A20. A board according to any preceding clause, wherein said board is customized by allowing a user to enter at an interface his weight and performance parameters comprising pop-up, shock-absorption, and strength, and define priorities among the properties of at least pop-up, shock-absorption, and strength, characterized in that based on user entries an algorithm makes a selection of the most appropriate board for that user among a finite number of standardized boards and wherein said customization is achieved by appropriate selection of the core structure, the number of layers above the core and the number of layers below the core.

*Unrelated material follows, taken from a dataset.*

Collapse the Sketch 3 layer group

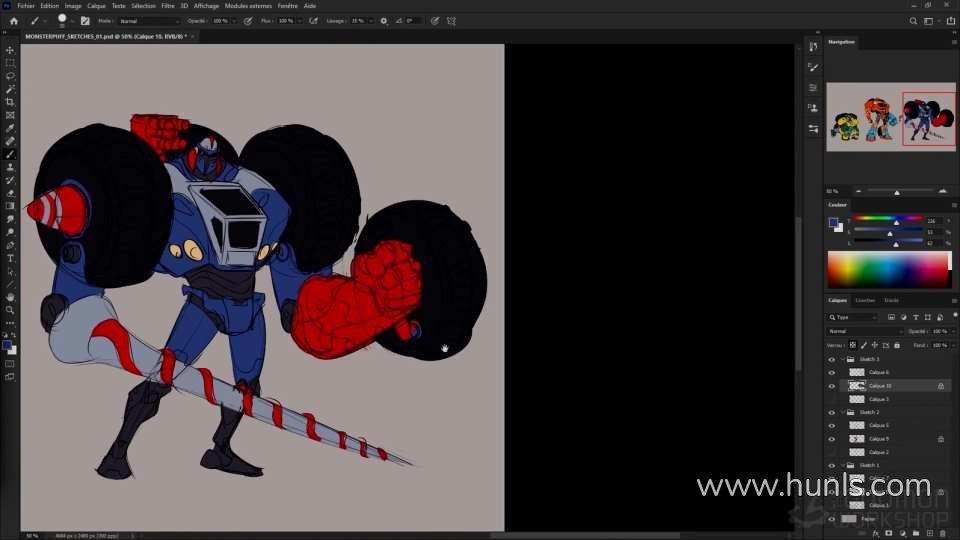[842, 359]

A21 . A board for use in skateboarding or other extreme sports, having a length measured along a longitudinal direction between a first end and a second end, a width measured along a transverse direction between a first edge and a second edge, as well as a thickness measured between a bottom and a top, said board comprises a core extending along a surface, the board including a lower structure located beneath the core, an upper structure located above the core, and a peripheral structure around the core wherein said lower structure, upper structure, and peripheral structure comprising plastic or plastic composite material characterized in that said lower, upper, and peripheral structure comprise multiple layers of plastic or plastic-composite material which during manufacture is heated to near and/or slightly above melting point and then allowed to cool, so that said multiple layers fuse and resolidify to form a monolithic structure so that said core encapsulated by a monolithic plastic or plastic composite matrix structure and wherein the properties of the board are defined by a combination of attributes of the core, of the upper matrix structure, lower matrix structure, and peripheral matrix structure characterized in that said upper matrix structure and/or said lower matrix structure and/or said peripheral structure comprise(s) pockets of lightweight material, said lightweight material having a density less than 400Kg/m3.

A22. A board according to any preceding clause, further characterized in that said core comprises several discrete reinforcing strips within a matrix of plastic material.

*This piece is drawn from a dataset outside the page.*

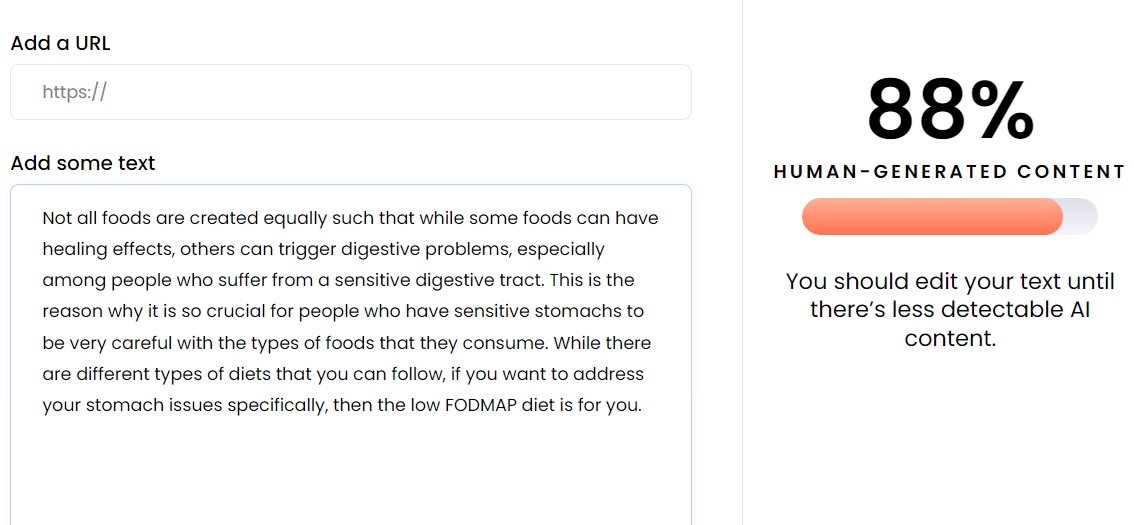Viewport: 1134px width, 525px height.
Task: Click the orange filled portion of progress bar
Action: 932,216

A23. A board for use in skateboarding or other extreme sports, having a length measured along a longitudinal direction between a first end and a second end, a width measured along a transverse direction between a first edge and a second edge, as well as a thickness measured between a bottom and a top, comprising of plastic material and characterized in that the plastic material is arranged in layers which are stacked together and then heated and pressed to fuse and melt so that a monolithic structure is produced and wherein the plastic material comprises polypropylene (PP) composite containing PP copolymer as matrix and stretched PP homopolymer as reinforcement.

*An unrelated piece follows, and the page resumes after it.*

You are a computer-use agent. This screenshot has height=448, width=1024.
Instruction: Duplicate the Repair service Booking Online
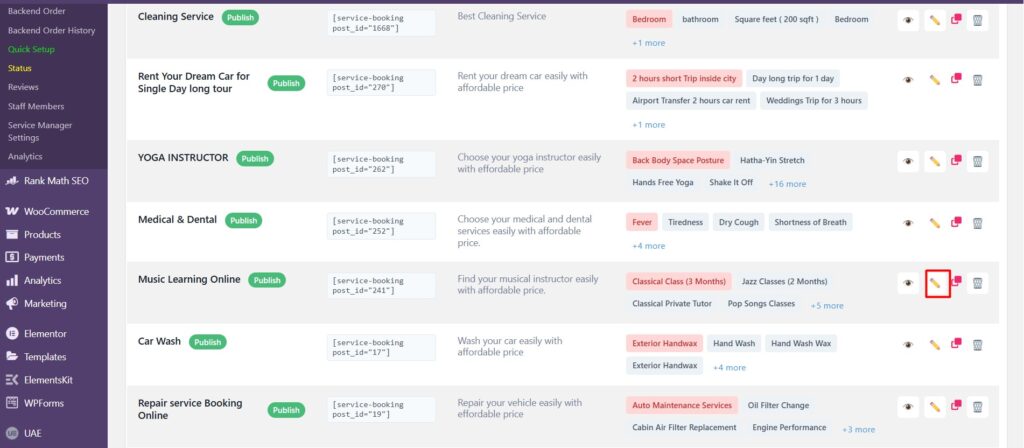(957, 406)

A24. A board according to any preceding clause, wherein said board is customized by the number of layers that are stacked together and then fused to form a monolithic structure. A25. A board according to any preceding clause, wherein said board is customized by allowing a user to enter at an interface his weight and performance parameters comprising pop-up, shock-absorption, and strength, and define priorities among the properties of at least pop-up, shock-absorption, and strength, characterized in that based on user entries an algorithm makes a selection of the most appropriate board for that user among a finite number of standardized boards and wherein said customization is achieved by appropriate selection of the number of layers.

A26. A board according to any preceding clause, wherein within the layers of plastic material are inserted pockets of lightweight material, said lightweight material comprising balsa wood.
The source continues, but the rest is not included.